### Gelesenes anwenden
#1 Schreiben Sie aus dem Text über Odeon und Glücksmann den Abschnitt von „6. Odeon und“ bis „Exklusivrechte angeboten hatte.“ wortgetreu ab.
#2 Setzen Sie den Text über Odeon und Glücksmann im Anschluss an seinen letzten Satz fort.
____ Text zur Analyse
6. Odeon und Glücksmann,
1913-1019
Odeon Schallplatten waren
seit mindestens 1906 in Buenos Aires erhältlich. Alleiniger
Vertreter für Fonotipia, Muttergesellschaft der International
Talking Machine Comp. (Odeon), war Casa Tagini.
1913 werden Fonotipia und
ihre Tochtergesellschaften dem Lindström Konzern eingegliedert. Im
gleichen Jahr nimmt eine neue Lindström-Fabrik des Konzerns in Rio de Janeiro
die Produktion auf. Die alleinige Vertretung für Odeon und Fonotipia in Argentinien, Uruguay
und Paraguay übernimmt nun Max Glücksmann, der bisher nur Victor-Produkte ohne
Exklusivrechte angeboten hatte.
Glücksmann verkauft jetzt
auch Odeon Schallplatten und Grammophone. Bis 1914 bleibt das
Schallplattenrepertoire international. Mit der Auflösung von Atlanta
findet sich dann aber ein eausgiebige Liste von „Criollo“-Platten im
Angebot. Roberto Firpo, vorher bei Atlanta, wird von Glücksmann
unter Vertrag genommen und wird zum herausragendsten
Tango-Komponisten und Orchesterleiter der nächsten 10 Jahre. Es ist
wahrscheinlich, dass Glücksmann Atlantas Aufnahmestudio aufkaufte,
denn von 1914 an werden Schallplatten in seinen Gewerberäumen
aufgenommen.
________
____ Quelldaten
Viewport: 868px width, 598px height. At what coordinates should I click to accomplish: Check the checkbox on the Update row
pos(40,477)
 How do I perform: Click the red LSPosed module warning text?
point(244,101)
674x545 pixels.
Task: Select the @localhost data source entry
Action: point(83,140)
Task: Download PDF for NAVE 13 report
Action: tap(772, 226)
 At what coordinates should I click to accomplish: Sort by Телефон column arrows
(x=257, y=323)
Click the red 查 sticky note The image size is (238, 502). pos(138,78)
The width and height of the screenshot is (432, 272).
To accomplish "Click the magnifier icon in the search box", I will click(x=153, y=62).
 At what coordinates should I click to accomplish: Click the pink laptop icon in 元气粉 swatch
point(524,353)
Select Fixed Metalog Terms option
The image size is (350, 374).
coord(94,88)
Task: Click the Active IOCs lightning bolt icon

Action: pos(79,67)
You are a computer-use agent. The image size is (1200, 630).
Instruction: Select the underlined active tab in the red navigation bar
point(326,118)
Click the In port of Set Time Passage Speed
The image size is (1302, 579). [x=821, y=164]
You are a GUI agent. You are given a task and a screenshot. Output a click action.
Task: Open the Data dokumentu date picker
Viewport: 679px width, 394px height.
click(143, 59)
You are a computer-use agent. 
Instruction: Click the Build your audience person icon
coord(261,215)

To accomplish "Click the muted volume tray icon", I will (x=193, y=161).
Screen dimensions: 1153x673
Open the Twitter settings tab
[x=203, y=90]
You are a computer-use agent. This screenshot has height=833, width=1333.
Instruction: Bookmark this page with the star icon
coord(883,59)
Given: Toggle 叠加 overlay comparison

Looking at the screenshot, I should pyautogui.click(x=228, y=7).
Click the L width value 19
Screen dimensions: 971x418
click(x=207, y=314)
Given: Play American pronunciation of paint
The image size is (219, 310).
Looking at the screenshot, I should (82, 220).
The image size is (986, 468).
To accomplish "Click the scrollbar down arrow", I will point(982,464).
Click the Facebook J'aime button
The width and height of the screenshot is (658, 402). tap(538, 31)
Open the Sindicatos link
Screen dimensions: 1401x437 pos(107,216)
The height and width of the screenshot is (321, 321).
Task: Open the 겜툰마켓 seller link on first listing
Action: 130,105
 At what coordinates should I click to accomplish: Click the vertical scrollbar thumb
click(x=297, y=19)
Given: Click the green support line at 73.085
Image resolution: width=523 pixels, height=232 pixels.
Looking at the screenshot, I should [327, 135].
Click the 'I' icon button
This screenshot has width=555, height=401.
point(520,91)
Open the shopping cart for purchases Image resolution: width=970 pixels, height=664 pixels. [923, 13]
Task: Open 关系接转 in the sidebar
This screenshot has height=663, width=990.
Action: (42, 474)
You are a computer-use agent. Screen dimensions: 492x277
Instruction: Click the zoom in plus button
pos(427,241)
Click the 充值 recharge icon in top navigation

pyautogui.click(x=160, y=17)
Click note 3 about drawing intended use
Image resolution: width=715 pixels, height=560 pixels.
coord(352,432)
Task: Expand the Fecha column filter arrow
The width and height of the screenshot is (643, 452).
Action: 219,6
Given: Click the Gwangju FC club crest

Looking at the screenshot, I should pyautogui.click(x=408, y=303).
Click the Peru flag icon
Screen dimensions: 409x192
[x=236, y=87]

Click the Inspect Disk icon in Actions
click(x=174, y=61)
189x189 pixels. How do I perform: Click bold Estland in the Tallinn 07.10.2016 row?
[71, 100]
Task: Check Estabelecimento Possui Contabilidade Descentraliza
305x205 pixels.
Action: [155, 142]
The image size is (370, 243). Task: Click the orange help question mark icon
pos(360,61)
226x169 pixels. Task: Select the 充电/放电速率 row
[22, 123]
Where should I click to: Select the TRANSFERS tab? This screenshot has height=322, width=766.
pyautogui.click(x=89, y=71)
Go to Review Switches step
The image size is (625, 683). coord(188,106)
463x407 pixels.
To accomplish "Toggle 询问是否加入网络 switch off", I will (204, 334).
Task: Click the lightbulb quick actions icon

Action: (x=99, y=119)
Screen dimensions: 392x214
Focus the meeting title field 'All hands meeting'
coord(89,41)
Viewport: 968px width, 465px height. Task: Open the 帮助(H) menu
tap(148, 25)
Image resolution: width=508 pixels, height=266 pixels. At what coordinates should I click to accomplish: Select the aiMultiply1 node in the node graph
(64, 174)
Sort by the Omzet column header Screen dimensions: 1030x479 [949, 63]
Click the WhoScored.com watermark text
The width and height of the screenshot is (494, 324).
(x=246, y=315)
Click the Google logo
________
### Lösungen
#1
6. Odeon und Glücksmann,
1913-1019
Odeon Schallplatten waren
seit mindestens 1906 in Buenos Aires erhältlich. Alleiniger
Vertreter für Fonotipia, Muttergesellschaft der International
Talking Machine Comp. (Odeon), war Casa Tagini.
1913 werden Fonotipia und
ihre Tochtergesellschaften dem Lindström Konzern eingegliedert. Im
gleichen Jahr nimmt eine neue Lindström-Fabrik des Konzerns in Rio de Janeiro
die Produktion auf. Die alleinige Vertretung für Odeon und Fonotipia in Argentinien, Uruguay
und Paraguay übernimmt nun Max Glücksmann, der bisher nur Victor-Produkte ohne
Exklusivrechte angeboten hatte.

#2
Odeon-Annonce
mit Tango, Buenos Aires, März 1914
|
Mit dem Ausbruch des
ersten Weltkrieges wird es für deutsche Firmen zunehmend schwerer,
sich am internationalen Handel zu beteiligen. Bis 1917 fährt Odeon
fort, neue Schallplatten Buenos Aires herauszubringen. Danach werden Glücksmanns
Musiker als „nationale Platten“ katalogisiert oder erscheinen
unter dem Markennamen der Künstler („discos Gardel-Razzano“,
„discos Roberto Firpo“, usw.) Es ist offensichtlich schwierig,
unter Kriegsbedingungen die Vertragslage zu klären.
7. Glücksmann und Odeon,
1920-1923
1920 kündigt Glücksmann
eine „sensationelle Neuigkeit“ an: die ersten Schallplatten mit
international bekannten Künstlern, die in der „ersten und einzigen
Fabrik“ Argentiniens hergestellt wurden. Der Lindström Konzern hat
eine Fabrik, die modernste in Südamerika, in Betrieb genommen. Die
vertraglichen Fragen sind geklärt; Glücksmanns Schallplatten
erscheinen nun unter dem Markennamen „Disco Nacional“. Die Anzahl der
Musiker, deren Aufnahmen angeboten werden, ist weiterhin gering. Die
„Stars“ der Liste sind Roberto Firpo, das Gesangsduo Carlos
Gardel und José Razzano und die Schauspielerin und Sängerin Lola
Membrives.
Von 1922 an erscheint das
Odeon Markenzeichen wieder auf den Schallplattenetiquetten. In einer
Anzeige wird darauf hingewiesen, dass nur „Disco Nacional“
Schallplatten mit dem Odeon Markenzeichen authentisch sind.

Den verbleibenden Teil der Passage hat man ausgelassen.